So it's all the more surprising what the father does when he sees his lost son heading toward the village.  The father gathers up his robes and RUNS -- something that a dignified elder in that culture does NOT do -- to meet his son.  Most likely, he is running to beat the angry mob to the prodigal.  He is running, risking any shred of honor he had left, to save his son's life.  He takes his son in his arms, gives him a robe, shoes, and a signet ring to show that the son is under his protection, and hustles him back to what's left of the family estate.  Then he throws a feast to force the village to recognize that the son is once more part of the family.  The father's radical forgiveness, and his willingness to risk even more to protect someone who had betrayed him, is a major surprise.
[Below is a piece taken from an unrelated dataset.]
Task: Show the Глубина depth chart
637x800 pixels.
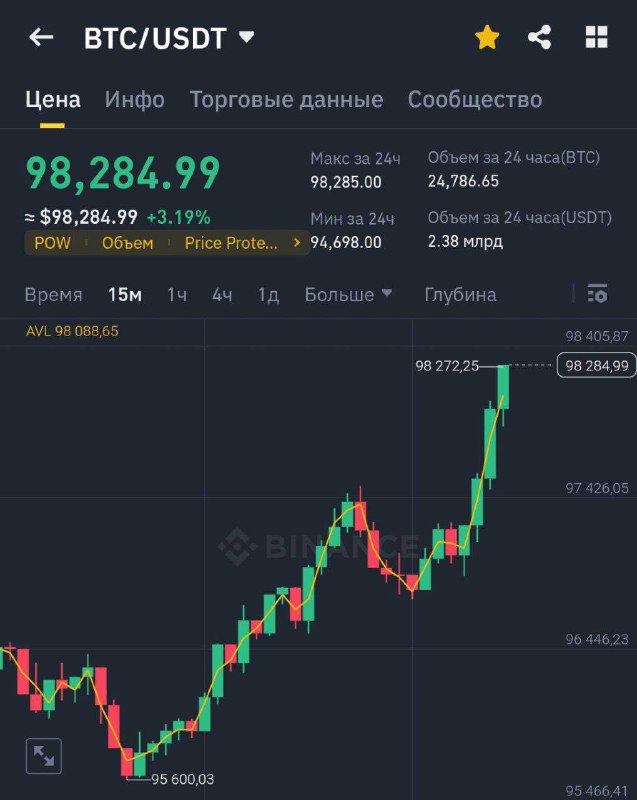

And then comes the other major surprise, as we find out who's really the villain of the piece, who is truly the disloyal son who wants to tear the family apart ... and that's the elder son.  In front of all who are gathered for the celebration his father has arranged, the elder son refuses to go in.  He says his father has treated him like a slave.  And in the words he chooses to announce his refusal to reconcile with his brother, calling the prodigal "this son of yours," the elder son not only denies his kinship with his brother, but also with his father.  We might be able to understand why the elder son is angry, but the parable's audience would find his public and repeated scorn of his father to be inexcusable and profoundly shameful.

For this reason, this Sunday's gospel has a lot in common with the "Parable of the Two Sons" in Matthew 21:28-31.  In the end of the story, the parable's traditional title of "The Parable of the Lost Son" could more accurately apply to the elder son than to the younger.  And that brings us to what I'd say is the moral of the parable in this Sunday's gospel.  We don't have to always be right to be counted among Jesus' family, but we do have to welcome God's forgiveness, not only for ourselves but for all whom God chooses to forgive.  The elder brother cuts himself off from his father by refusing to forgive his brother; refusing to come in to the feast is the only thing that can override his welcome to it.  As children of God, we are called to receive graciously God's extension of grace to the disgraced.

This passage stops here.